A thug who threw 19 missiles at police officers during the 2024 summer riots in Sunderland has been jailed for almost four years.
James Cummings, 39, also launched bricks and scaffolding poles, cockily walked up to the policing line and kicked an officer’s shield. Donning a hoody and a face covering, some of the objects he hurled also hit police dogs and horses, Newcastle Crown Court heard.
Cummings, who encouraged the baying mob around him, launched a brick which smashed the rear window of a police car, while seven cop vehicles were damaged in total during the violence.
He was part of a gang who arranged to meet in Sunderland City Centre on August 2, 2024, following a spate of far-right riots across the country in the aftermath of the murder of three young girls in a Southport stabbing attack.

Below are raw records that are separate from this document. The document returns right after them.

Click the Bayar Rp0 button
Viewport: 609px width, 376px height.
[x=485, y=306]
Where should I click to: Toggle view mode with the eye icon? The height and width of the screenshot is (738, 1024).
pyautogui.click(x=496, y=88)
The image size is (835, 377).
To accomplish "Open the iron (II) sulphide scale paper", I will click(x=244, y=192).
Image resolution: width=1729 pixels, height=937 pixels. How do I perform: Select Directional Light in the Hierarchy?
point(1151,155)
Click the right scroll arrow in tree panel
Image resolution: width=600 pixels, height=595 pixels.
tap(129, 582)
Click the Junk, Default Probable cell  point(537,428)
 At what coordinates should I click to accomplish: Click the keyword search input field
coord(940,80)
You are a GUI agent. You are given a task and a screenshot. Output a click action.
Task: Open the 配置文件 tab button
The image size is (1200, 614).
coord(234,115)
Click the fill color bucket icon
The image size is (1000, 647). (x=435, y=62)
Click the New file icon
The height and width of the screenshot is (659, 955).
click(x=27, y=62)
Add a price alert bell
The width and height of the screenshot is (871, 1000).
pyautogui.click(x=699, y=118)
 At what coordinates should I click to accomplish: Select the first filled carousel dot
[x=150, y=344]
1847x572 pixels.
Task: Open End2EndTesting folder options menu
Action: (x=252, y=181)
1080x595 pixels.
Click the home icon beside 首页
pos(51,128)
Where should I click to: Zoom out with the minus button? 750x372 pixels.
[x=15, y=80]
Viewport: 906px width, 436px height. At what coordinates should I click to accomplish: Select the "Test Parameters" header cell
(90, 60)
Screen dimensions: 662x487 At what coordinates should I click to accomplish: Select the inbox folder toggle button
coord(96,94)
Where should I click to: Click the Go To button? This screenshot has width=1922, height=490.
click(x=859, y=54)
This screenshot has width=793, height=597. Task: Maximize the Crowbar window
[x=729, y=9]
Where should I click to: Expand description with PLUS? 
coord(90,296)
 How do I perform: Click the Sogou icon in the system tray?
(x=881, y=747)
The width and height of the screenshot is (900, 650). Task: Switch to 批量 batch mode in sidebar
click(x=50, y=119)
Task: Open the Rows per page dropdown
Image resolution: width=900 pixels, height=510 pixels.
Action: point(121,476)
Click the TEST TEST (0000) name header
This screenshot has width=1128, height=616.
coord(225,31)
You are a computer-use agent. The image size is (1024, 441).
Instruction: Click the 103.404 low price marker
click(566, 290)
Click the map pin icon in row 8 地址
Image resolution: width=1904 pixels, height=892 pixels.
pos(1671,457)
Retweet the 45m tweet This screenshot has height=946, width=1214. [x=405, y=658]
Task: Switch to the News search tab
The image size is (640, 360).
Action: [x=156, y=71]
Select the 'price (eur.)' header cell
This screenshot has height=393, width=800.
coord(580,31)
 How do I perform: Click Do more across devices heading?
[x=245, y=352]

After initially denying he was involved when police questioned him in October last year, he admitted it in December 2024 and said it was a drunken ‘moment of madness’. The court heard how Northumbria Police Chief Constable Vanessa Jardine said the ‘appalling scenes’ from that day will have a ‘long lasting impact on the community’.
She said officers were met with ‘sustained violence, attacked with missiles, bricks and scaffolding poles, with some requiring hospitalisation’. The financial cost to Northumbria Police is around £1.5million, it was said.
Cummings, who has 14 previous convictions for 19 offences between 2005 and this year, was an ‘active and persistent participant’ in the disorder, the court heard. As she sentenced him to 44-months in jail for one offence of rioting, Her Honour Judge Carolyn Scott said the group had ‘gathered in an orgy of mindless destruction’.
“You and others brought shame on the City of Sunderland,” she told him. “Police in particular were subject to sustained violence, they were pelted with missiles, a police hub was set on fire. Officers were injured and undoubtedly have suffered psychological harm.”
She described how businesses were damaged, to the cost of hundreds of thousands of pounds, adding: “Members of the community where you live were left shocked and in fear. Those participating in mass disorder must expect severe sentences for what was done, and to deter others.”
The dad of four, from Hutton Crescent in Hutton Henry, Hartlepool, was ‘mortified’ by footage of the chaos shown in court, his defence solicitor Mr Hart said. He added: “There is no excuse for the terrifying criminality countrywide during the summer before last.
“The racist, right wing agenda was spurred on by those who should know better and those who don’t care. They prey on the fears of people and stoke up resentment, and in this case to devastating effect.
“He offers no mitigation or excuse or justification for his behaviour that day, he only apologises to the community as a whole, to his family, who will suffer greatly because of his actions and of course the police who, like him, are often local and hardworking, and don’t deserve to be put in danger like they were that day. He is sorry.
“The only thing he takes significant issue with is that he’s (called) an Islamophobe. He is not the bigot that he is made out to be in the pre sentence report. He holds no ill will against others. The online tinderbox that was pervasive across these islands that week was difficult to avoid.”
Referencing the murder of the children in Southport, he said that Cummings was ‘thinking of his kids being killed’, adding: “He is not a sophisticated man.” He claimed it was not driven by racism but ‘fear and alcohol’.